Passage to read:
When deciding who to accept into the program, they use a ‘Broad-Based Admissions’ approach, where they evaluate you beyond your grades, considering your achievements, skills, and extracurriculars outside of the classroom.
Your Profile gives a full snapshot of these broad-based evaluation criteria, including your academic achievements, extracurricular involvement, and the information you provide in your Personal Profile answers (more on these below).
For your written/video questions on the Personal Profile, the reviewers are looking for students who are articulate, passionate, and dedicated. They also want to see that you can work well under pressure, have the drive to succeed in the program, and can think critically to solve problems.
We know that this part of the application can be super stressful. If you need help as you prepare for the U of T Engineering Personal Profile written and video questions, connect with a coach for support. We’ll help you prep answers to possible questions, do mock interviews, and share tips that have helped hundreds of students get into their top-choice programs.

Brief 1: Echo the stretch of the admissions passage from "Your Profile gives" through "to solve problems.".
Brief 2: Recast the paragraph of the admissions passage that opens with "For your written/video questions" as a short list of what the reviewers look for.
Brief 3: Carry on the passage about U of T Engineering admissions after its final sentence.

Collected data entries:
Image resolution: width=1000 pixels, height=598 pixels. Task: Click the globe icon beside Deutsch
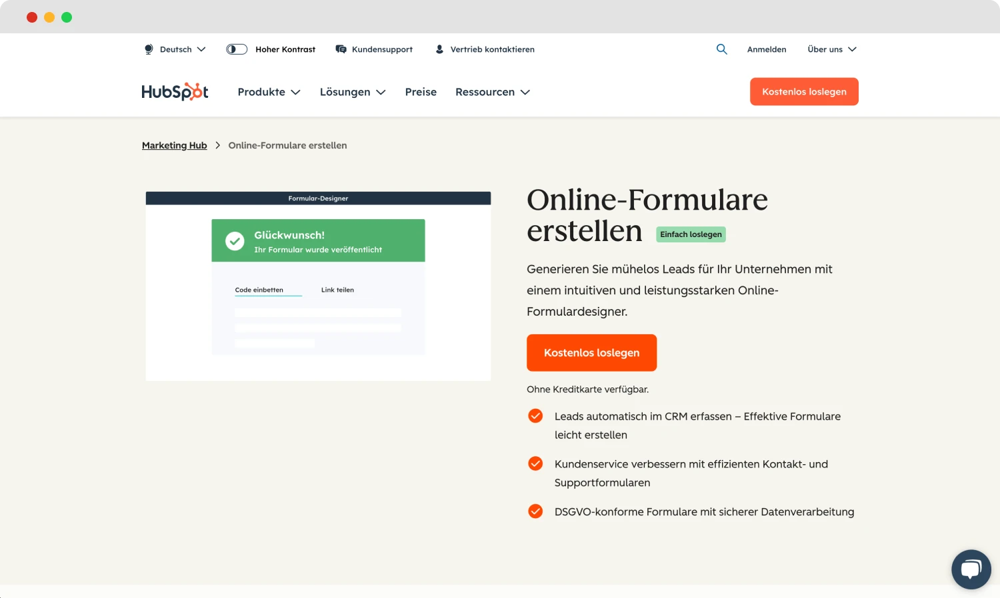pos(148,48)
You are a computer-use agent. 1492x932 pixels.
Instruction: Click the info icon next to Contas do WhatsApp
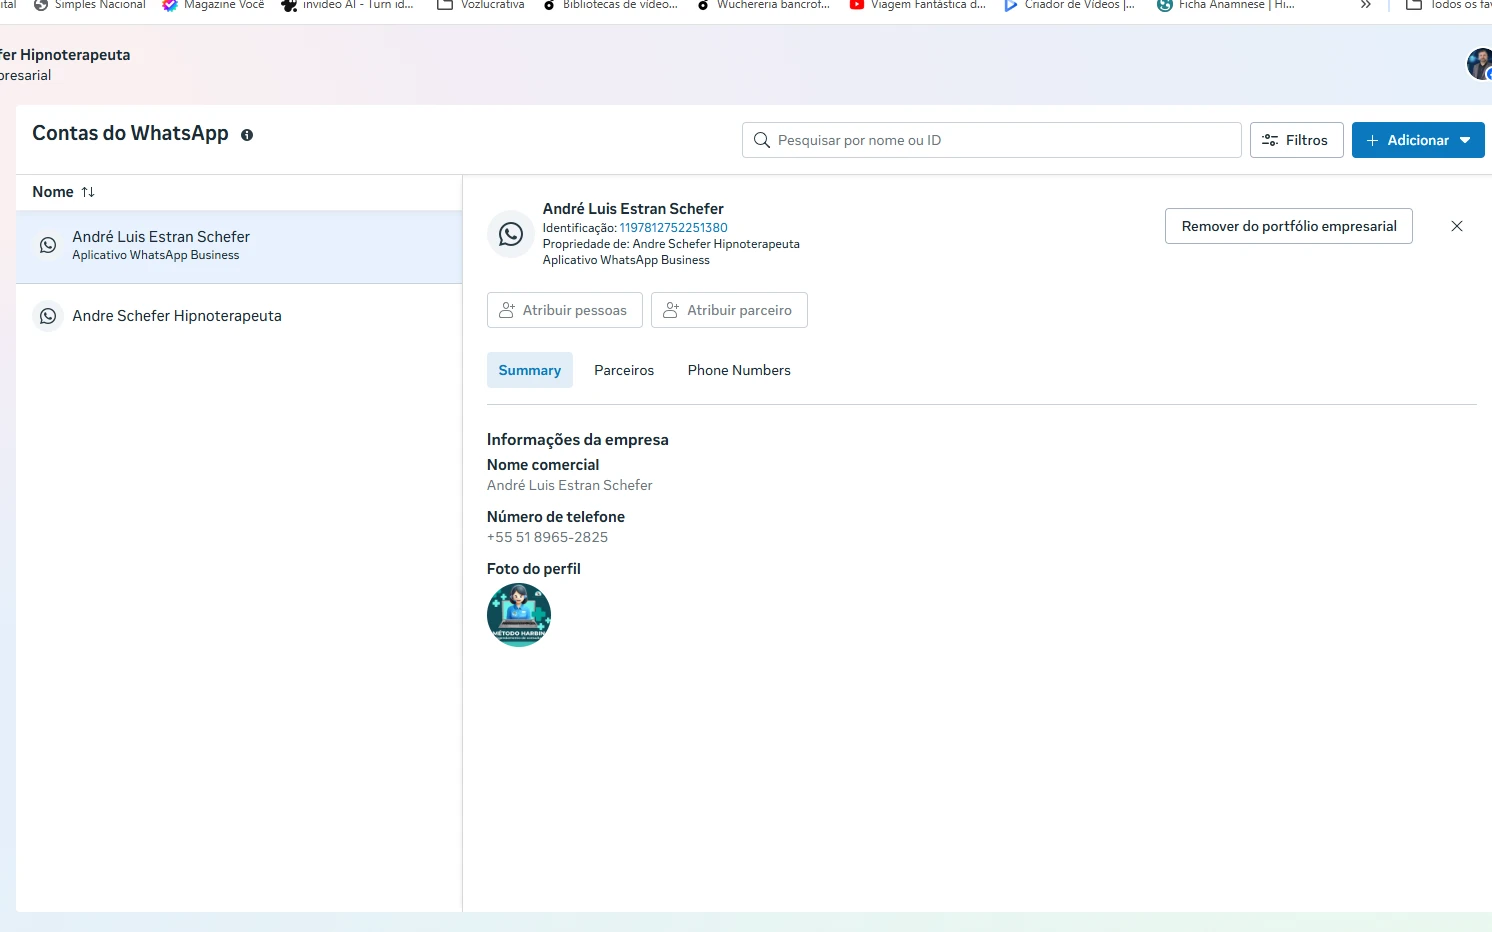(x=247, y=134)
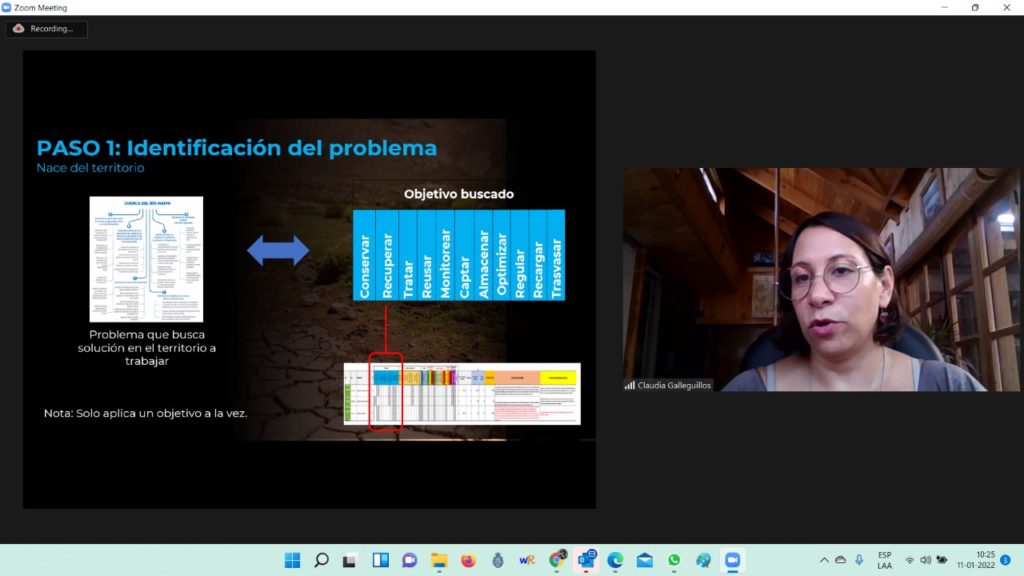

Final result 1:
Your Profile gives a full snapshot of these broad-based evaluation criteria, including your academic achievements, extracurricular involvement, and the information you provide in your Personal Profile answers (more on these below).
For your written/video questions on the Personal Profile, the reviewers are looking for students who are articulate, passionate, and dedicated. They also want to see that you can work well under pressure, have the drive to succeed in the program, and can think critically to solve problems.

Final result 2:
- Students who are articulate, passionate, and dedicated
- Ability to work well under pressure
- Drive to succeed in the program
- Critical thinking to solve problems

Final result 3:
U of T Engineering Personal Profile: Questions
The U of T Engineering Personal Profile questions generally fall into these 2 question types:
- Personal Questions: Allow the interview to get to know you beyond your grades by focusing on topics like interests, goals, role models, accomplishments, teamwork, dealing with conflict, and more.
- Problem Questions: Objective questions that ask you to solve a problem using critical, logical, and creative reasoning.
Here are some possible U of T Engineering Personal Profile questions we’ve seen come up in the U of T Engineering Personal Profile interview.
REMEMBER: These questions are possible for BOTH the written and video responses.
For a full breakdown of exactly how to approach Personal and Problem Questions so you can answer any question that comes your way, check out our Interview Prep Skills Guide. We’ve also got a ton of templates, examples, and prep strategies in our U of T Engineering App Prep Guide (trust us, you don’t want to miss this!).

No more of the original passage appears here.